Kortekaas R W, Hermes D J, Meyer G F
Institute for Perception Research/IPO, Eindhoven, The Netherlands.
J Acoust Soc Am. 1996 Feb;99(2):1185-99. doi: 10.1121/1.414671.
An algorithm for detection of vowel onsets in fluent speech was presented by Hermes [j. Acoust. Soc. Am. 87, 866-873 (1990)]. Performance tests showed that detection was good for fluent speech, although the parameter settings had to be modified for application to well-articulated speech. One of the purposes of the algorithm was application to speech by deaf persons, for which it failed completely. In order to improve the algorithm and to make it more generally applicable, two alternative detection strategies have been explored in the present study.
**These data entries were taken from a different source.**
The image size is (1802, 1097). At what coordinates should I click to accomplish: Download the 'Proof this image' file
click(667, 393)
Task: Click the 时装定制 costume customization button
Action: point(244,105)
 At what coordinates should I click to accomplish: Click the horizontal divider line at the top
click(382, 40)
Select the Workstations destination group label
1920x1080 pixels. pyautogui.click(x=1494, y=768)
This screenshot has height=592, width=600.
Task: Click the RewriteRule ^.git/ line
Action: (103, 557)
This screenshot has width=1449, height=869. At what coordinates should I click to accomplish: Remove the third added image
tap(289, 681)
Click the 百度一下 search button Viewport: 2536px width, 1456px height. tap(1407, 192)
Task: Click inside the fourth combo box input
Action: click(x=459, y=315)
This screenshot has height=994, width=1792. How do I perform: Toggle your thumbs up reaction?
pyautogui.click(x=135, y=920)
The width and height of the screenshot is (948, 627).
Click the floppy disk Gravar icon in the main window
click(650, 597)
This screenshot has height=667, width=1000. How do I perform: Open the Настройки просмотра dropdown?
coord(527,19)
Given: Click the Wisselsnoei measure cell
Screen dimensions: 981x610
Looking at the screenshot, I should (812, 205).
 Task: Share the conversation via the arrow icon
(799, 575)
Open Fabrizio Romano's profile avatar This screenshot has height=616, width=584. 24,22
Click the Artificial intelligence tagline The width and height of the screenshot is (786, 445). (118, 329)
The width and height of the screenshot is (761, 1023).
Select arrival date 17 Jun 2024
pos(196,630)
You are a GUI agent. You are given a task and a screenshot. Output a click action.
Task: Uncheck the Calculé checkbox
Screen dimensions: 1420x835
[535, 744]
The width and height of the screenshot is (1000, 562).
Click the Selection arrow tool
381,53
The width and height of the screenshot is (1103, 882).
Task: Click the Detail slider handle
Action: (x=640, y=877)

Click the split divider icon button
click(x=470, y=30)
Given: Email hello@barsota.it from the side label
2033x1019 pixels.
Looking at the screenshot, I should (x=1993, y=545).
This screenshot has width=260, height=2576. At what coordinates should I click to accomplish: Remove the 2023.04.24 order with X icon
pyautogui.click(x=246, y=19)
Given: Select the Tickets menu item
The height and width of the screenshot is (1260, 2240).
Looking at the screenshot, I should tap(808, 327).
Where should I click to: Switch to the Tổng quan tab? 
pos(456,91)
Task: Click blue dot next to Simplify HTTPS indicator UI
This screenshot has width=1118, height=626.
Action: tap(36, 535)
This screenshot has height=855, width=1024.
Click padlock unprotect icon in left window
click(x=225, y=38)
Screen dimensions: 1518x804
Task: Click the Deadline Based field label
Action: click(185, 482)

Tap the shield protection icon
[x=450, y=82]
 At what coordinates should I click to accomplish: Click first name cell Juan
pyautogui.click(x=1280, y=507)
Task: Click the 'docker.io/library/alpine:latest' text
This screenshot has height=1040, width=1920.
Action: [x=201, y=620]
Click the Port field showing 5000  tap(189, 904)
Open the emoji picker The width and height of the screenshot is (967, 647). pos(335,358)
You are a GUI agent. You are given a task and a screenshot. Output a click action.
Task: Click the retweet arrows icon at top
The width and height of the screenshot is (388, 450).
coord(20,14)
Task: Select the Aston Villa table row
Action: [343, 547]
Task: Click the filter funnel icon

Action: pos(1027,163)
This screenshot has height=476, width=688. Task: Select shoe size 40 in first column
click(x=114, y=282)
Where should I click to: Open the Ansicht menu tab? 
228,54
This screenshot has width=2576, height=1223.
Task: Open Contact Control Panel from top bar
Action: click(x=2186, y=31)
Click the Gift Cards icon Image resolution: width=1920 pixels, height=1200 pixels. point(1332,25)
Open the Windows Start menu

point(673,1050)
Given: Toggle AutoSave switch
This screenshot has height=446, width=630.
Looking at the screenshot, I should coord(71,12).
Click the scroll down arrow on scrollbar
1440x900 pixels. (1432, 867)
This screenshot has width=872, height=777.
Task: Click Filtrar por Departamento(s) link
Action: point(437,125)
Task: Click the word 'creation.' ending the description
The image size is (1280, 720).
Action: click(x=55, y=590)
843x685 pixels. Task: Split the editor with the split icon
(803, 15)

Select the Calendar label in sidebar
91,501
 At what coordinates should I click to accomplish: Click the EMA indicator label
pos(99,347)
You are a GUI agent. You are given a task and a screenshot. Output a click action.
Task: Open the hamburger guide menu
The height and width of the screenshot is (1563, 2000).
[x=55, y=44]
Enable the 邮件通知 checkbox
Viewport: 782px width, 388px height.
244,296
These strategies were (a) simulation of transient-chopper responses in the cochlear nucleus and (B) training of multilayer perceptrons. Two large databases of read speech have been used for performance comparison of the original algorithm and the new strategies. The strategy based on simulating cochlear-nucleus responses is found both to result in a higher false-alarm rate than the original algorithm and to be rather level dependent. On the other hand, the performance of a multilayer-perceptron network, trained on mel-scaled spectra, is comparable to the performance of the Hermes algorithm. In more general terms, the results suggest that temporal information on intensity and (rough) spectral envelope are important for human vowel-onset detection behavior. In formation on harmonicity can be used as a secondary source of information to avoid detection of mainly unvoiced, nonvowel onsets.